**WORK INSTRUCTION**
Copy each line below that includes "will".

*****

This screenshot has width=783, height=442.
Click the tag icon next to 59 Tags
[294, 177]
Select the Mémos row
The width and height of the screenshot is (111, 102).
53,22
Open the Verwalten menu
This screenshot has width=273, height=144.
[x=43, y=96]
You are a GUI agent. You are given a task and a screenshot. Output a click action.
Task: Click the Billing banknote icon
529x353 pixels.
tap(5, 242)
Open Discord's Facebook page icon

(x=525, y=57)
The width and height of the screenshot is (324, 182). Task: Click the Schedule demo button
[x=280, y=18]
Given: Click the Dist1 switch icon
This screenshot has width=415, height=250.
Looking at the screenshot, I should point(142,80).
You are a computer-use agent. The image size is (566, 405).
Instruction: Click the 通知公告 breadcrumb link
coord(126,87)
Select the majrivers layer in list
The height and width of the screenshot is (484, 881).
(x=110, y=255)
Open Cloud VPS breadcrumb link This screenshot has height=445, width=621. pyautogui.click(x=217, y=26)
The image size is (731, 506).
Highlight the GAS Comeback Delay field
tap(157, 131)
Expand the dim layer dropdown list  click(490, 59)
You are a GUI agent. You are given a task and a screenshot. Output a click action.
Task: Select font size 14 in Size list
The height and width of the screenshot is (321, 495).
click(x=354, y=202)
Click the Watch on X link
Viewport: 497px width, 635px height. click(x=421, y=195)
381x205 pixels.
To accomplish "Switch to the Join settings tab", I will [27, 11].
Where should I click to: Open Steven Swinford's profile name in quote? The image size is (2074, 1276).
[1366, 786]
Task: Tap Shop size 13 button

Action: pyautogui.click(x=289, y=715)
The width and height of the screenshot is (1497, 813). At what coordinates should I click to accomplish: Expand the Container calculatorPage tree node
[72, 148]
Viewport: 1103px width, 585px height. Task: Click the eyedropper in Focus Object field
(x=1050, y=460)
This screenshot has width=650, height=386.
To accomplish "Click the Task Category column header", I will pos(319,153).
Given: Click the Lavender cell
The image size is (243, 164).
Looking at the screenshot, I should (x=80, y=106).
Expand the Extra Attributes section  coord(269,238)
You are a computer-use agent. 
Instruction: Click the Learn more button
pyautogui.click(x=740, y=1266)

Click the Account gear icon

*****

**RESULT OF THIS TASK**
To accomplish "Switch to the Join settings tab", I will [27, 11].
To accomplish "Click the Task Category column header", I will pos(319,153).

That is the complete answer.